Saturday, June 25, 2011

Home Inspection

You are contemplating a purchase of a foreclosed property and want to make sure that the price is right. Realizing that there will be a certain amount of investment that needs to be made in order to bring the home up to your standards, you decide to schedule a home inspection. But who can you trust to give a complete and unbiased report on your prospective new home? Whether it’s an investment property or a home that is to be occupied by your family, you want to have confidence and peace of mind. If you do a search of qualified inspectors or companies, you will find many who are supposedly certified. But who are they certified by? There are numerous online schools and agencies that will certify just about anyone who is willing to pay the tuition or the certification fee.

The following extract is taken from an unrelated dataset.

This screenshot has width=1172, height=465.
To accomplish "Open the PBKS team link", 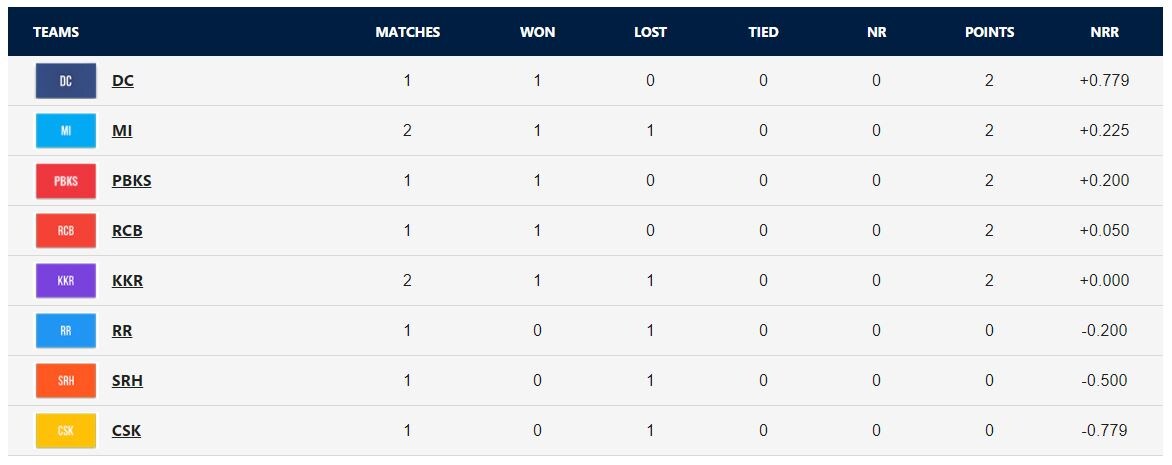I will pyautogui.click(x=132, y=181).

These schools are very professional and do provide valuable knowledge to their students but the best qualification comes from the experience gained from being in the construction industry for many years. After all, how can someone that has recently been certified by an online school possibly have better credentials than a seasoned veteran of the construction industry that has 40 years of field experience?
Don’t just hire a certified home inspector by thumbing through the yellow pages or conducting an online search. Do some homework and look for a qualified inspector. By qualified that doesn’t mean that they have to be certified. For example, in the state of California there is no requirement for a home inspector to be certified. Although this certification may add to the credentials of a home inspector which in turn may enhance his business prospects, that doesn’t always mean that he will provide the best service. Although some home inspectors do have bonafide field experience, many have limited experience if any. Instead their credentials simply consist of the certification
that has been obtained through some online study course. In other words, they have simply bought their certification. What does this do for you? Sure you will receive a report that seems official but is it a complete review of the property in question?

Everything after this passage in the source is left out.